'How do any of the cricketers who have been idolised by millions of fans not just for their ability, but also for their integrity and strength of character, continue to stay silent spectators, asks Faisal Shariff.
It was the 1987-1988 season; Ravi Shastri was the stand-in captain for a one-dayer he thought was a benefit match with no status against the touring West Indies team. It was only at the toss that the rival captain, Vivian Richards, told him the match was an ODI, but not part of the series.
Shastri, then a debonair cricketer with a reputation of being some sort of a rebel, threw the kitchen sink at one and all with the maximum sting reserved for the BCCI.

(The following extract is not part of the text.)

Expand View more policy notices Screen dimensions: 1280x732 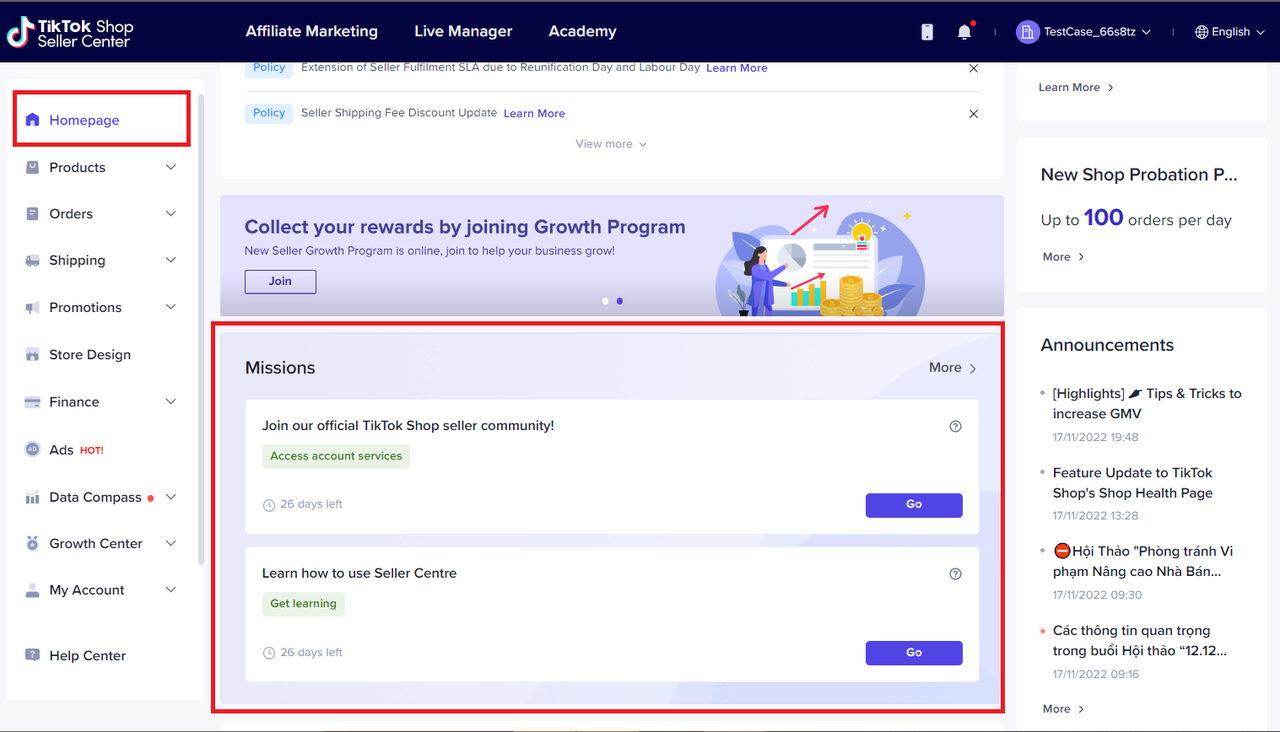click(610, 144)
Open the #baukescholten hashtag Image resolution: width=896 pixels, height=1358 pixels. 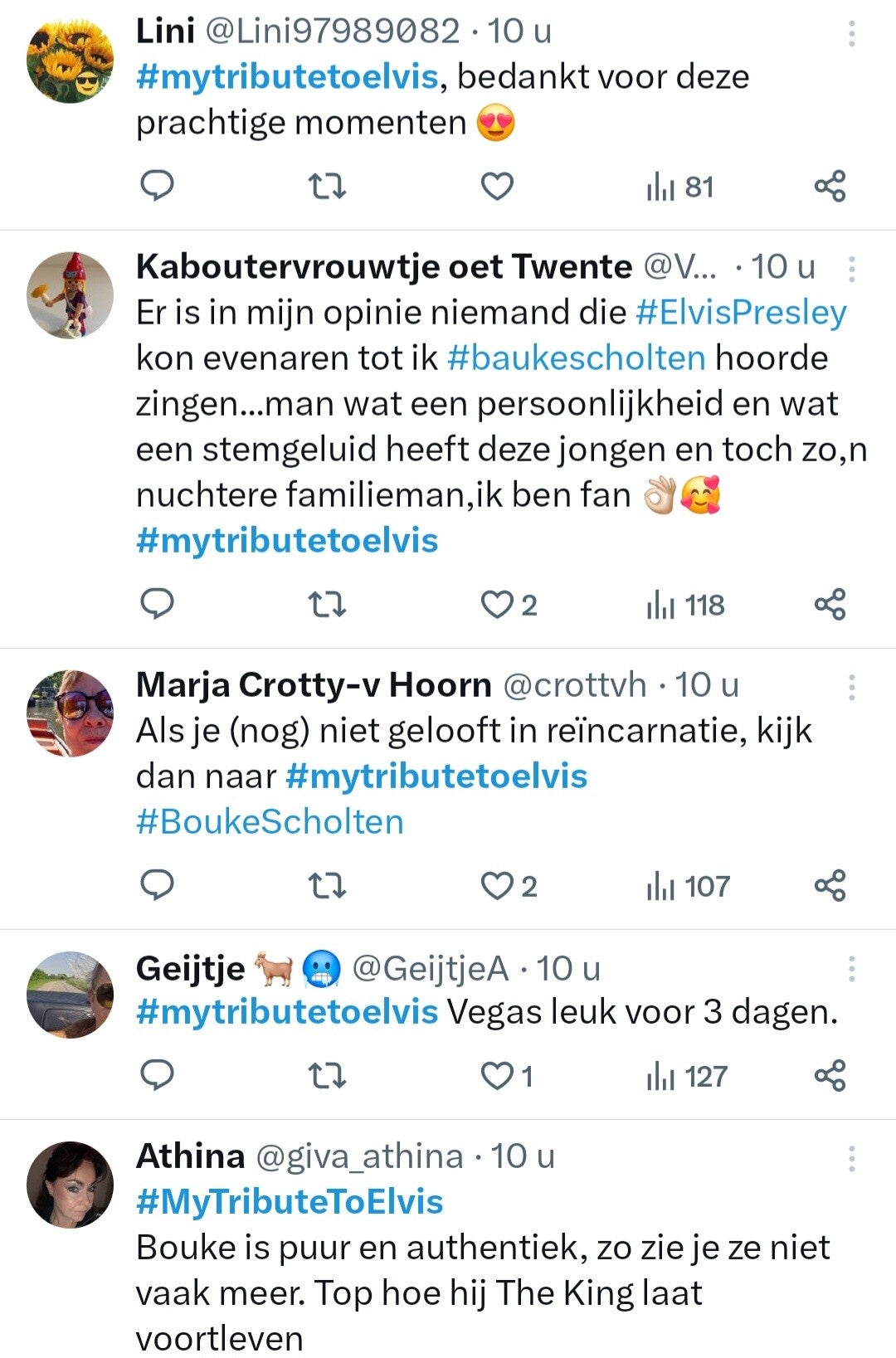pyautogui.click(x=576, y=358)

A year later, he was part of an elite group of cricketers who took the BCCI to the Supreme Court for banning them for playing matches in the US, which the powers-that-be had termed forbidden.
In 2002, the same Shastri took on then BCCI president Jagmohan Dalmiya in a live television challenge over the contracts dispute. He took up cudgels on behalf of the players as they battled clauses in the ICC Members Participation Agreement whose fine print was apparently not read through by anyone at the BCCI.
Cut to 2013 and we have a different avatar of Shastri. It seems as if he is reborn with a new set of ideals and purposes, which has nothing to do with the Shastri of the 1980s and 1990s or even of 2002.
Quite often, he is a shadow of the rebel who once took on the Board.